TASK ITEM → Each line below must be written out exactly as shown.

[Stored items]
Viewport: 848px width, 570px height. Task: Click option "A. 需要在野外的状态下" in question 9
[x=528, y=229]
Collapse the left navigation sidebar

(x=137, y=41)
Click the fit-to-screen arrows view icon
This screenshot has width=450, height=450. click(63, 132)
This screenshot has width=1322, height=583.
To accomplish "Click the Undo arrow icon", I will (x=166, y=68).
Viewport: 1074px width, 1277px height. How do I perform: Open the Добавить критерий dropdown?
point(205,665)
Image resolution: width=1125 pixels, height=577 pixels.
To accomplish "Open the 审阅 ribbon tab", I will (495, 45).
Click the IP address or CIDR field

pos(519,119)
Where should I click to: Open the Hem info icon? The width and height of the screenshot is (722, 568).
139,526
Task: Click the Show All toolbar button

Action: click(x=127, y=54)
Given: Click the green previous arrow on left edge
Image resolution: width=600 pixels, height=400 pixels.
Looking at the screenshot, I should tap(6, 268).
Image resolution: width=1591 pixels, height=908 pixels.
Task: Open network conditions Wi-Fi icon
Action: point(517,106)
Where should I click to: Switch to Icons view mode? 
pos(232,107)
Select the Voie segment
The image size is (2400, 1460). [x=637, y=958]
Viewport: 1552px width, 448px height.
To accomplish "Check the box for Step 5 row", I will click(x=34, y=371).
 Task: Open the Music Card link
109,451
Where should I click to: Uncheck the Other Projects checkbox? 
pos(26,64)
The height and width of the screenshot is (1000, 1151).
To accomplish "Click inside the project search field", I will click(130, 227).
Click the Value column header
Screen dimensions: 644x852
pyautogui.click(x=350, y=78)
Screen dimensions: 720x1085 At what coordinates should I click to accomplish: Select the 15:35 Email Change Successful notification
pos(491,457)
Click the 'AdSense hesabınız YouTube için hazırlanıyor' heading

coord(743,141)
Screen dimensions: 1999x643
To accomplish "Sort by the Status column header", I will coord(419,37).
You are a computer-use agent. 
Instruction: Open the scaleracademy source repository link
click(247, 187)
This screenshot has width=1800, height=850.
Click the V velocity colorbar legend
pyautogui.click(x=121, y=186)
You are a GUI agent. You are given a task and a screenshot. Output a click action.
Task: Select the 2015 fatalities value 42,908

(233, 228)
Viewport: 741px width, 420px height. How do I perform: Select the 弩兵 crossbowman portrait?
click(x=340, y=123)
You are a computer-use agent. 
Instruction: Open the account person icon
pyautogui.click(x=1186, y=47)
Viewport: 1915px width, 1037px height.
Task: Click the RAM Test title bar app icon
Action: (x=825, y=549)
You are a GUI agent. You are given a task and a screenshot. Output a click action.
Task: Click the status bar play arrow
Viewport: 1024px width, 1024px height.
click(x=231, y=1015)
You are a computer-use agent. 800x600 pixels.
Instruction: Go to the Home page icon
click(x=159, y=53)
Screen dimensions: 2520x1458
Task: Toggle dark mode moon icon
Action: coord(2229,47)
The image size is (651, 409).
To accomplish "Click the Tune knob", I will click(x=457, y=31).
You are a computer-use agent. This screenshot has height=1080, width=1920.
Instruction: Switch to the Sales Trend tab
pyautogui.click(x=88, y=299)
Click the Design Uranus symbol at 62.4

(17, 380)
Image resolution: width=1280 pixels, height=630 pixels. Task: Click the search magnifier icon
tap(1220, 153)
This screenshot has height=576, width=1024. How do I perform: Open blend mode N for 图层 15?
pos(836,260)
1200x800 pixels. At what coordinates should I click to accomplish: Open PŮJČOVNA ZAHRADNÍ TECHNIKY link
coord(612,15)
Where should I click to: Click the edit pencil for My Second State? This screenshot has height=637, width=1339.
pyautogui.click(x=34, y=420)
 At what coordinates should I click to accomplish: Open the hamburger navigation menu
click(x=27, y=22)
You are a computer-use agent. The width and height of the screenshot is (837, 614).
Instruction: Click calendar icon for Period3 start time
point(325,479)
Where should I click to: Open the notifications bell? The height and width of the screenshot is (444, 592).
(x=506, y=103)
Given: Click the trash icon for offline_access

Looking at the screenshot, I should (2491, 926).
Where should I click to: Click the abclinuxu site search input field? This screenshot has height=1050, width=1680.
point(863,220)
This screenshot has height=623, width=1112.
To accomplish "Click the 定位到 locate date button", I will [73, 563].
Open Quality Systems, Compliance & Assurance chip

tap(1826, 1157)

WRITTEN RESPONSE →
Viewport: 848px width, 570px height. Task: Click option "A. 需要在野外的状态下" in question 9
[x=528, y=229]
Collapse the left navigation sidebar

(x=137, y=41)
Click the fit-to-screen arrows view icon
This screenshot has width=450, height=450. click(63, 132)
This screenshot has width=1322, height=583.
To accomplish "Click the Undo arrow icon", I will (x=166, y=68).
Viewport: 1074px width, 1277px height. How do I perform: Open the Добавить критерий dropdown?
point(205,665)
Image resolution: width=1125 pixels, height=577 pixels.
To accomplish "Open the 审阅 ribbon tab", I will (495, 45).
Click the IP address or CIDR field

pos(519,119)
Where should I click to: Open the Hem info icon? The width and height of the screenshot is (722, 568).
139,526
Task: Click the Show All toolbar button

Action: click(x=127, y=54)
Given: Click the green previous arrow on left edge
Image resolution: width=600 pixels, height=400 pixels.
Looking at the screenshot, I should tap(6, 268).
Image resolution: width=1591 pixels, height=908 pixels.
Task: Open network conditions Wi-Fi icon
Action: point(517,106)
Where should I click to: Switch to Icons view mode? 
pos(232,107)
Select the Voie segment
The image size is (2400, 1460). [x=637, y=958]
Viewport: 1552px width, 448px height.
To accomplish "Check the box for Step 5 row", I will click(x=34, y=371).
 Task: Open the Music Card link
109,451
Where should I click to: Uncheck the Other Projects checkbox? 
pos(26,64)
The height and width of the screenshot is (1000, 1151).
To accomplish "Click inside the project search field", I will click(130, 227).
Click the Value column header
Screen dimensions: 644x852
pyautogui.click(x=350, y=78)
Screen dimensions: 720x1085 At what coordinates should I click to accomplish: Select the 15:35 Email Change Successful notification
pos(491,457)
Click the 'AdSense hesabınız YouTube için hazırlanıyor' heading

coord(743,141)
Screen dimensions: 1999x643
To accomplish "Sort by the Status column header", I will coord(419,37).
You are a computer-use agent. 
Instruction: Open the scaleracademy source repository link
click(247, 187)
This screenshot has width=1800, height=850.
Click the V velocity colorbar legend
pyautogui.click(x=121, y=186)
You are a GUI agent. You are given a task and a screenshot. Output a click action.
Task: Select the 2015 fatalities value 42,908

(233, 228)
Viewport: 741px width, 420px height. How do I perform: Select the 弩兵 crossbowman portrait?
click(x=340, y=123)
You are a computer-use agent. 
Instruction: Open the account person icon
pyautogui.click(x=1186, y=47)
Viewport: 1915px width, 1037px height.
Task: Click the RAM Test title bar app icon
Action: (x=825, y=549)
You are a GUI agent. You are given a task and a screenshot. Output a click action.
Task: Click the status bar play arrow
Viewport: 1024px width, 1024px height.
click(x=231, y=1015)
You are a computer-use agent. 800x600 pixels.
Instruction: Go to the Home page icon
click(x=159, y=53)
Screen dimensions: 2520x1458
Task: Toggle dark mode moon icon
Action: coord(2229,47)
The image size is (651, 409).
To accomplish "Click the Tune knob", I will click(x=457, y=31).
You are a computer-use agent. This screenshot has height=1080, width=1920.
Instruction: Switch to the Sales Trend tab
pyautogui.click(x=88, y=299)
Click the Design Uranus symbol at 62.4

(17, 380)
Image resolution: width=1280 pixels, height=630 pixels. Task: Click the search magnifier icon
tap(1220, 153)
This screenshot has height=576, width=1024. How do I perform: Open blend mode N for 图层 15?
pos(836,260)
1200x800 pixels. At what coordinates should I click to accomplish: Open PŮJČOVNA ZAHRADNÍ TECHNIKY link
coord(612,15)
Where should I click to: Click the edit pencil for My Second State? This screenshot has height=637, width=1339.
pyautogui.click(x=34, y=420)
 At what coordinates should I click to accomplish: Open the hamburger navigation menu
click(x=27, y=22)
You are a computer-use agent. The width and height of the screenshot is (837, 614).
Instruction: Click calendar icon for Period3 start time
point(325,479)
Where should I click to: Open the notifications bell? The height and width of the screenshot is (444, 592).
(x=506, y=103)
Given: Click the trash icon for offline_access

Looking at the screenshot, I should (2491, 926).
Where should I click to: Click the abclinuxu site search input field? This screenshot has height=1050, width=1680.
point(863,220)
This screenshot has height=623, width=1112.
To accomplish "Click the 定位到 locate date button", I will [73, 563].
Open Quality Systems, Compliance & Assurance chip

tap(1826, 1157)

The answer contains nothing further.